The capability to selectively identify and quantify small nucleic acids or proteins in low abundance in the clinical sample has become a major driving force for the development of next-generation diagnostic strategies. To this end, nanopores have been a promising analytical tool for sensing biomolecules at the single-molecule level, directly in biofluids, without the need for sample processing. Nanopores, however, generally the lack of selectivity and accuracy to discriminate small molecules that have similar size but different structure and biological function, and this, in turn, has limited their applications in diagnostics.
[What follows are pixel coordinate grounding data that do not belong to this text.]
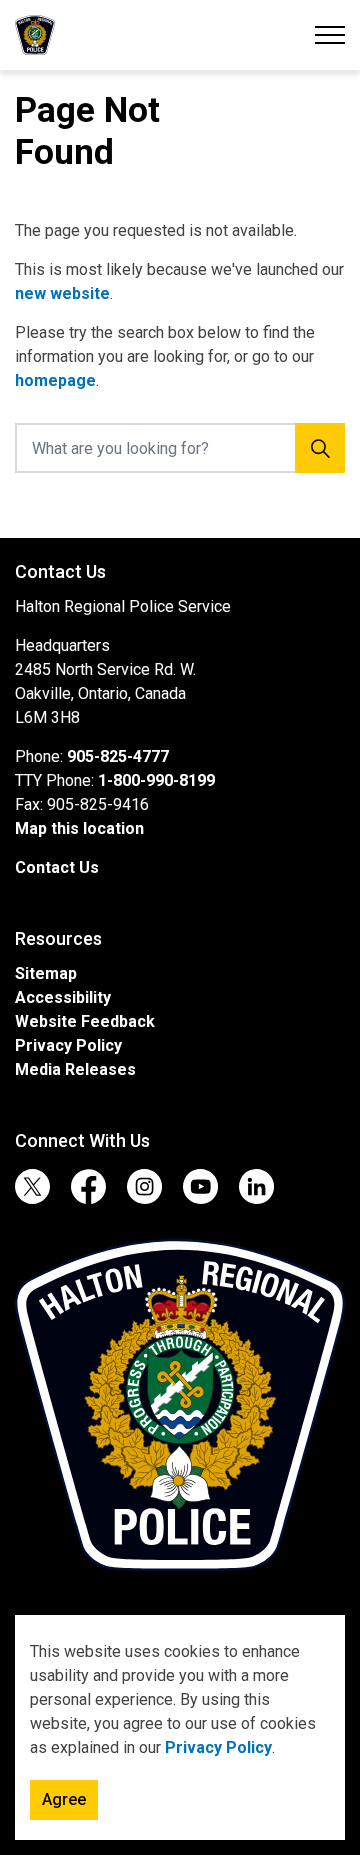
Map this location (79, 828)
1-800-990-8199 (156, 780)
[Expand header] (330, 35)
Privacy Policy (218, 1747)
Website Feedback (85, 1021)
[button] (180, 1405)
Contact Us (57, 867)
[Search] (320, 448)
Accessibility (63, 997)
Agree (64, 1799)
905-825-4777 (118, 756)
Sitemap (46, 973)
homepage (55, 380)
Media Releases (75, 1069)
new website (62, 293)
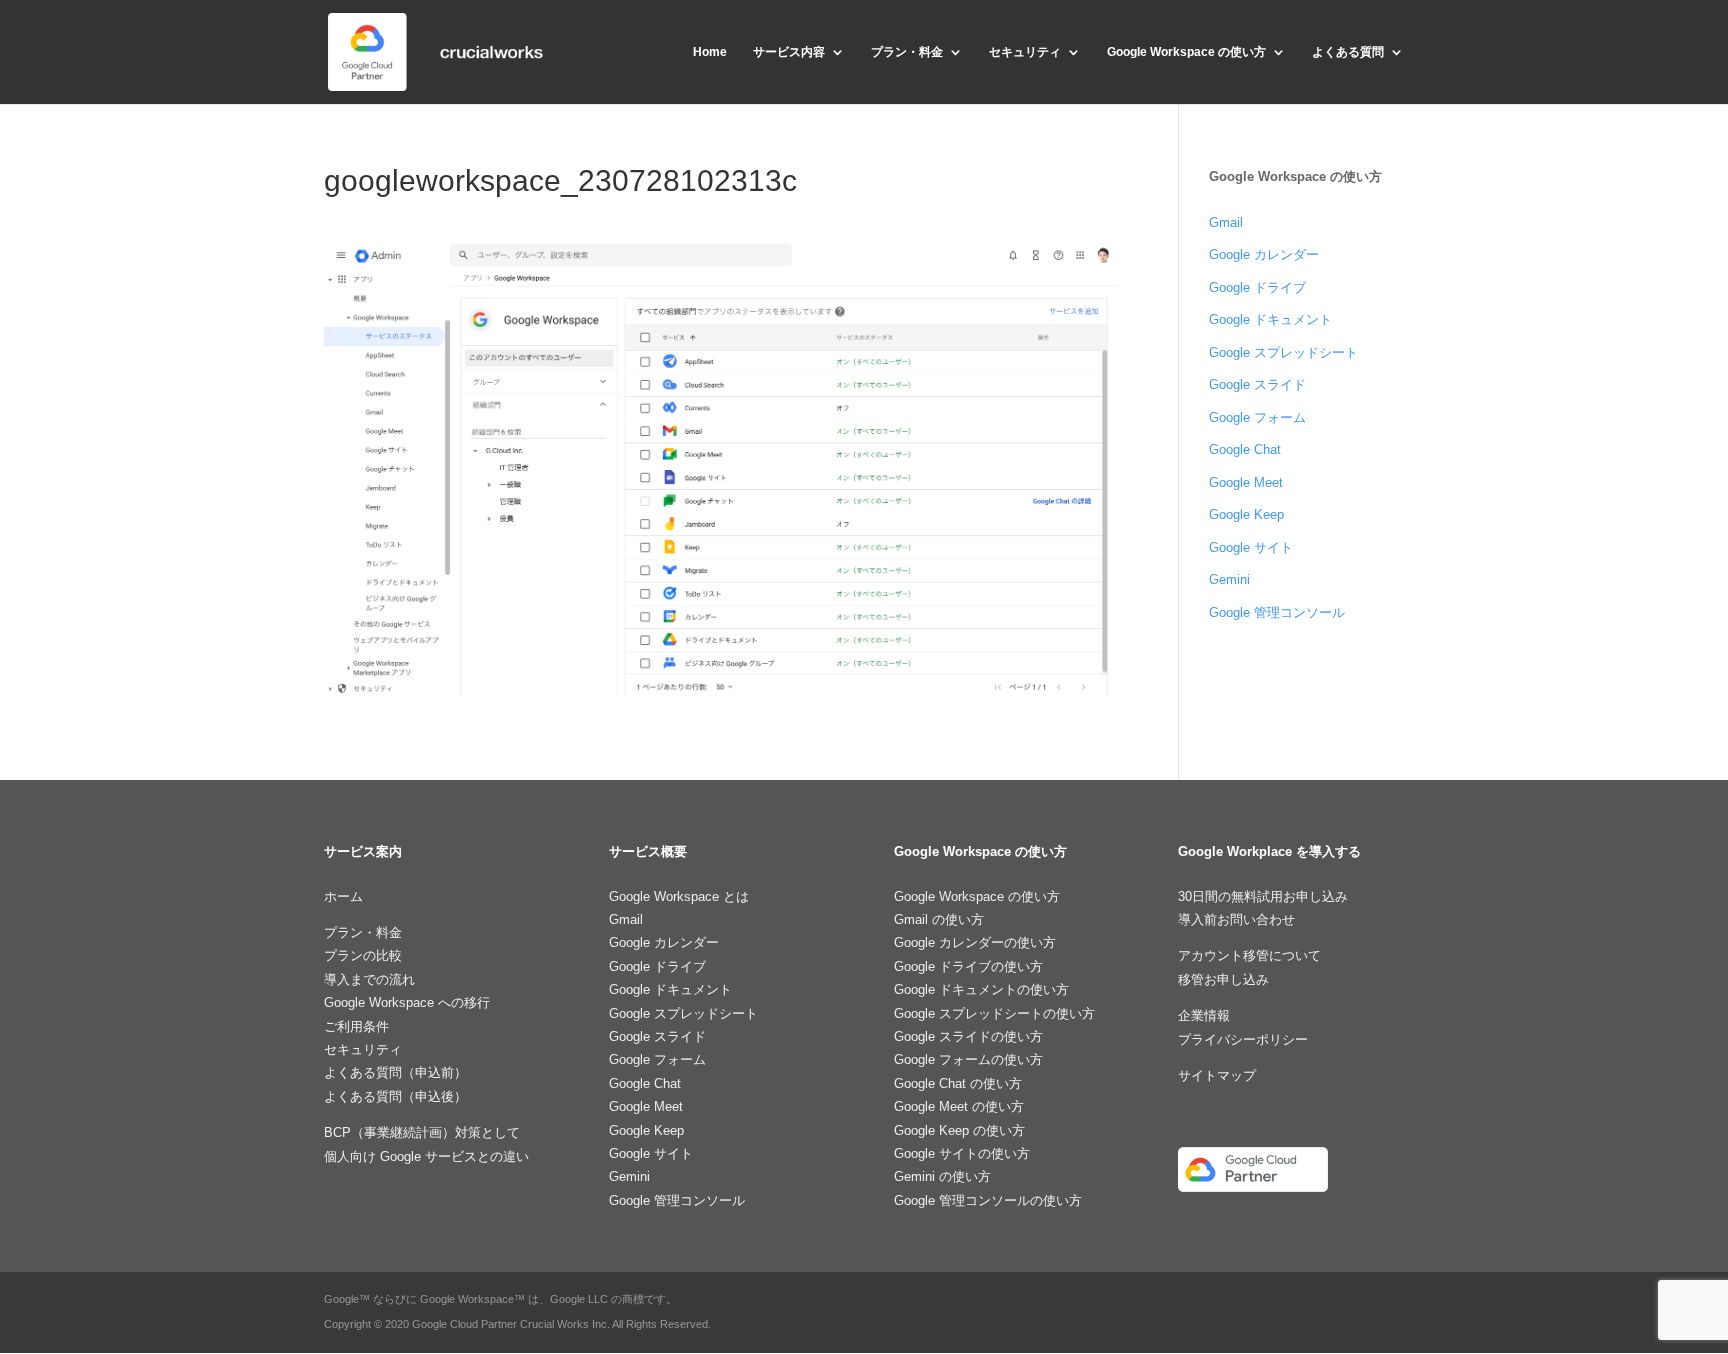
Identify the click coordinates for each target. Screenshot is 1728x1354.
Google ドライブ (1257, 287)
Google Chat (1245, 449)
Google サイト (1251, 547)
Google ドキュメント (1270, 319)
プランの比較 (363, 955)
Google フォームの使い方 (968, 1059)
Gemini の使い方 (942, 1176)
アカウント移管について (1249, 955)
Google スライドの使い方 (968, 1036)
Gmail (1226, 222)
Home (710, 52)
In this thesis, I present a novel opto-electronic strategy combining the electrical sensing modality of a nanopore with fluorescence-based detection to address these challenges. By engineering a molecular beacon (MB) attached to a DNA carrier, I was able to show that target molecules could be selectively and accurately identified through reading a synchronised opto-electrical signal originating from the carrier and bound target that was translocated through the nanopore. By quantifying the fraction of synchronisation, one can predict the target concentration as well as determine the target binding affinity without directly labelling of the target itself. The method is based on aptamer binding and is applicable for a wide panel of targets, including proteins with known aptamer recognition sequences or DNA and RNA with known sequences. It was also possible to discriminate the latter with single-nucleotide resolution.
In addition, it was possible to detect more than one target simultaneously and increase the throughput by using DNA carriers of a specific length for each target. In this thesis, it is shown that multiple miRNAs (miR-141, miR-375) that have been implicated in prostate cancer can be quantified simultaneously with only one test, performed directly in the clinical sample. I demonstrate the ability of this strategy to distinguish single nucleotide polymorphism (SNP) within the same miRNA family. Notably, this strategy can simultaneously profile the small aberrations in multiple miRNA expression in patients with different stages of prostate cancer.
Overall, the present findings in this thesis have pushed the nanopore sensing a step closer to the practical biomedical diagnosis and provide insights for developing next-generation clinical sample assays.